*EXERCISE PROMPT*:
Repeat exactly the lines below that lie between the line with "Open internet gateway" and the line with "Given: Open the VI language selector", counting both of those lines as part of the answer.

*DATA*:
^^^^^^^^

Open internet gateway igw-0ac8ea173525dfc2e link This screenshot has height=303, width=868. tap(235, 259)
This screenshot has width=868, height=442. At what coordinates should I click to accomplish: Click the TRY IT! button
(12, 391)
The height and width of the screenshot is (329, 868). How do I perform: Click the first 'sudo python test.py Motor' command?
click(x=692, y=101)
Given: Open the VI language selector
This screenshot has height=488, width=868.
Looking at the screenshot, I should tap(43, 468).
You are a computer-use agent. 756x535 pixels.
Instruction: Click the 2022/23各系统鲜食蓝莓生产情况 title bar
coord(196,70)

^^^^^^^^

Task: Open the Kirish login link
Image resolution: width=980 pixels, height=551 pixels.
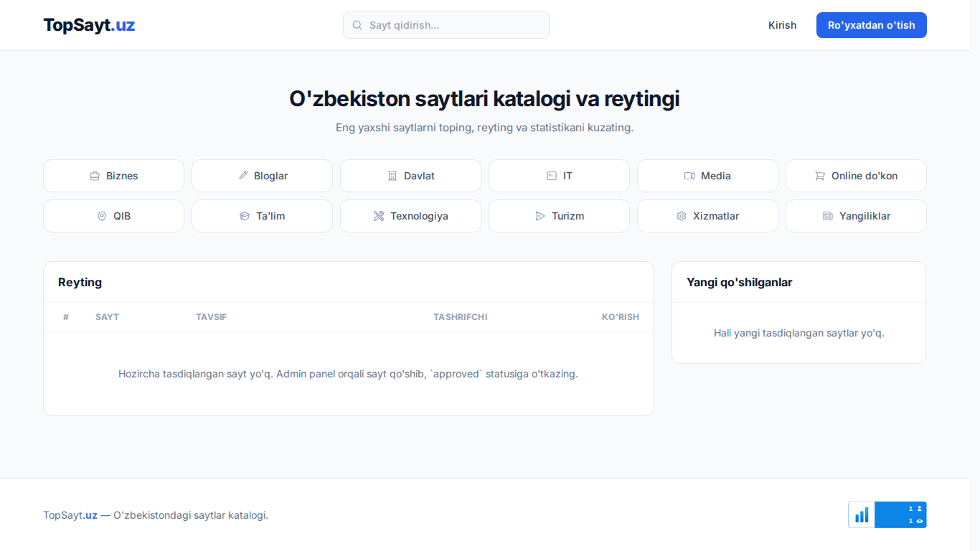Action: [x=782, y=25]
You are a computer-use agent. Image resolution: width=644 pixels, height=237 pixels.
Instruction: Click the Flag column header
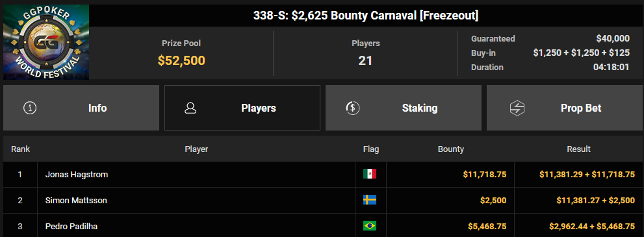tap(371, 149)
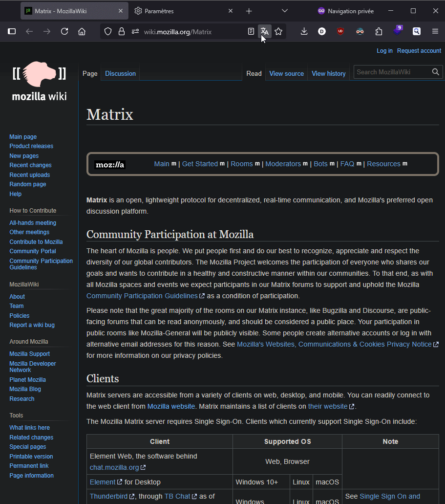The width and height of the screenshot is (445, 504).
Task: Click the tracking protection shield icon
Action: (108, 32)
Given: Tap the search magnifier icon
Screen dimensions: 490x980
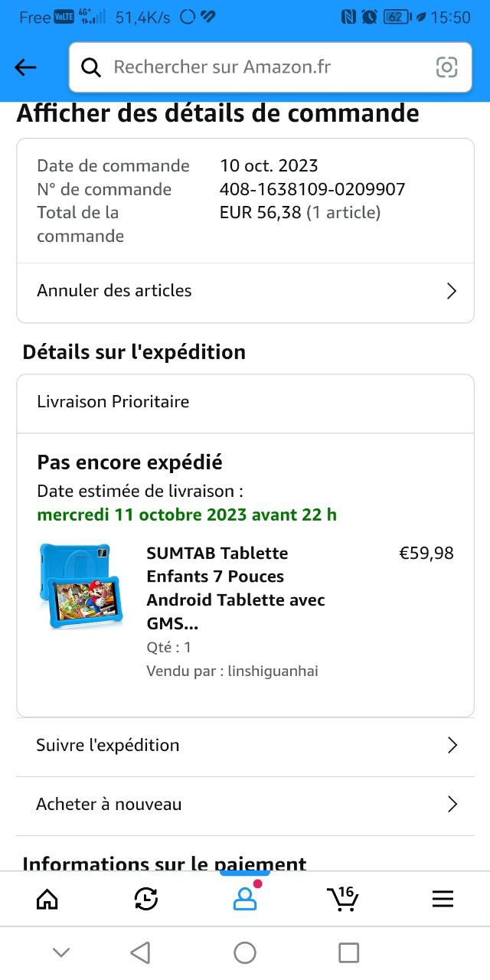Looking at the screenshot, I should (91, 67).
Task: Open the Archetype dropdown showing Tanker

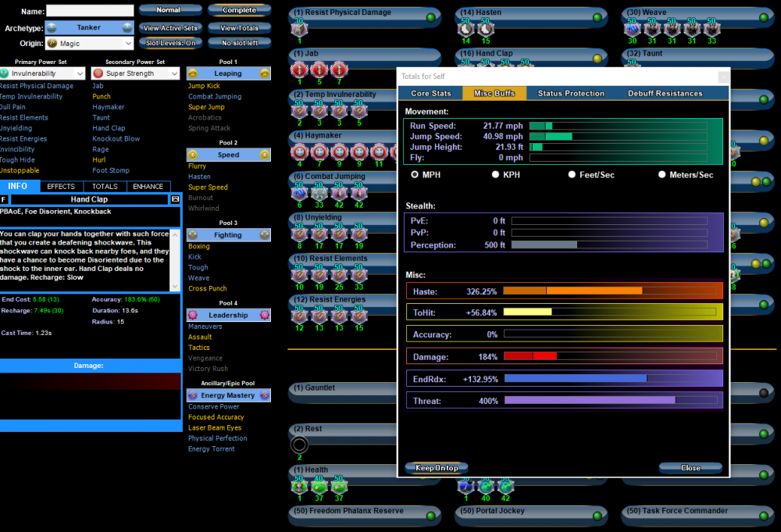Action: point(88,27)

^^^^^^^^

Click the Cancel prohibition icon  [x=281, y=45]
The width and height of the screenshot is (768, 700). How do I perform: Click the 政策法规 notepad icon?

^^^^^^^^

*THE ANSWER*:
Open internet gateway igw-0ac8ea173525dfc2e link This screenshot has height=303, width=868. tap(235, 259)
This screenshot has width=868, height=442. At what coordinates should I click to accomplish: Click the TRY IT! button
(12, 391)
The height and width of the screenshot is (329, 868). How do I perform: Click the first 'sudo python test.py Motor' command?
click(x=692, y=101)
Given: Open the VI language selector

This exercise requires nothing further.